The Endicott Field, located on the North Slope of Alaska, is a mature field with a wealth of production data. The upper subzones of the Endicott reservoir, 3C and 3B, comprise a low net/gross siliciclastic succession with an estimated 300+ MMB original oil in place. At present, in comparison to the rest of the field, recovery from this interval is relatively low. Previous to the current description, these subzones were divided into 8 subunits based on a net to gross layering scheme. These sequences have proven to be inadequate as predictive layers for either fluid movement or sand presence due to the complex heterogeneous nature of the reservoir. To reduce infill drilling risks, enhance reservoir management, increase recovery, and optimize a potential EOR implementation, an integrated reservoir description/modeling study was initiated in 1995.
The approach taken was to describe and model the reservoir using sequence stratigraphic concepts and to incorporate as much production data in developing a layering scheme. The main features of the reservoir description study include: core description for depositional environment, sandbody geometry, paleodirection and lithotype identification; reservoir quality calibration & poroperm analysis; geochemistry, tar history and presence prediction; flow unit identification using tracer data, RFT barriers, production log and well test data; fault conductivity and subseismic fault population; Spearman Rank analysis for fluid flow directionality: and a reinterpreted 3D seismic study.
One of the processes that was developed in building the geological model was to identify field-wide flow units in the upper subzones based only on production data. Data that was used included waterflood tracers, production log analysis for fluid flow fractions, RFT and static pressure data, and well tests. In parallel with the flow unit identification, a sequence stratigraphic model of the upper subzones was developed through the use of core data, wireline logs, and geological analogues. Detailed interpretation of the core produced a revised sedimentological model of the reservoir. In previous models, reservoir quality sandstones were interpreted as fluvial channels. The reevaluation of the core data, which focused on ichnology, suggested that many of these sandstones were mouth bars and that the bulk of the channels were tidally influenced. Careful choice of datums allowed the correlation of flooding surfaces defined by coals and bay silts. Some of these flooding surfaces are underlain by multistorey channel sandstones that can be mapped out into broad belts and are interpreted as valleys.

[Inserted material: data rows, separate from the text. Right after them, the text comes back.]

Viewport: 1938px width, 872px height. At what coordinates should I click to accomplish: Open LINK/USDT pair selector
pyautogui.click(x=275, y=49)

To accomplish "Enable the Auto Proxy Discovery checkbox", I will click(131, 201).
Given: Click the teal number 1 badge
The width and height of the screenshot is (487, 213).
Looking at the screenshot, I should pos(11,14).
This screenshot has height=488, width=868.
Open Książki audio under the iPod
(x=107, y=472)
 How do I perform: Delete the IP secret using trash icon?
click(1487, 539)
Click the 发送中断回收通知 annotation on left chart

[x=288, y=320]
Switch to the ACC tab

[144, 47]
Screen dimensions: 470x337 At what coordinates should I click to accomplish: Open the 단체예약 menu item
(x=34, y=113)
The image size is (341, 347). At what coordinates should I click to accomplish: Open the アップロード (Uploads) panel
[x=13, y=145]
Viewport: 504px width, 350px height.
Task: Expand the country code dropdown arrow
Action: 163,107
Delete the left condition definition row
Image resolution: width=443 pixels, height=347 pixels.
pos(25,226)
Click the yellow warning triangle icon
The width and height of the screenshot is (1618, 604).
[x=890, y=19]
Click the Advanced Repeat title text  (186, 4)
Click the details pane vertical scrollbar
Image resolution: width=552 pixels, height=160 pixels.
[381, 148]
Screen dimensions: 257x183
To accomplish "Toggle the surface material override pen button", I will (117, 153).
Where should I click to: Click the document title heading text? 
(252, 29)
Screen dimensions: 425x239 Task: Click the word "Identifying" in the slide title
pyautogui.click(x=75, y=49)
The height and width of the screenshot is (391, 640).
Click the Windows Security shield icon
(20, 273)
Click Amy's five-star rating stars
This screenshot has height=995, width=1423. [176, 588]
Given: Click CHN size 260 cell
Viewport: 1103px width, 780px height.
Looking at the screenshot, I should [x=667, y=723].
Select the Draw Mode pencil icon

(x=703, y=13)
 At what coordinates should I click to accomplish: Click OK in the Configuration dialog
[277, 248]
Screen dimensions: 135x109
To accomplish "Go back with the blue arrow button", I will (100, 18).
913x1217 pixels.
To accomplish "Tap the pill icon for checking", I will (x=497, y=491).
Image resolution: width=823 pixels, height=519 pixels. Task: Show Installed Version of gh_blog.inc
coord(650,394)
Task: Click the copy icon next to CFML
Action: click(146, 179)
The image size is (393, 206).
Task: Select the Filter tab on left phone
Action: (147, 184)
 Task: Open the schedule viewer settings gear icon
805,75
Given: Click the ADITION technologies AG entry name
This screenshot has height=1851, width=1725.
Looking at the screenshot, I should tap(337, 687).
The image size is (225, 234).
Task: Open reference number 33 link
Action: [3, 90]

After merging the flow units and sequence stratigraphic layering, it was seen that the flow barriers were recognizable as flooding surfaces or sequence boundaries. This integrated description is currently being incorporated into a conditioned stochastic object model. A lithotype model has been constructed from the well data and core description work to model the various types of sandbody geometries (mouthbar, valley fill, distribuartary channels). While the valley fill channels would be modeled as objects, the mouth bars are distributed using variograms and a gaussian method of distribution. The model is flexible enough that the channel sandstones can be modeled both as valley fills or as unconfined distributary channels.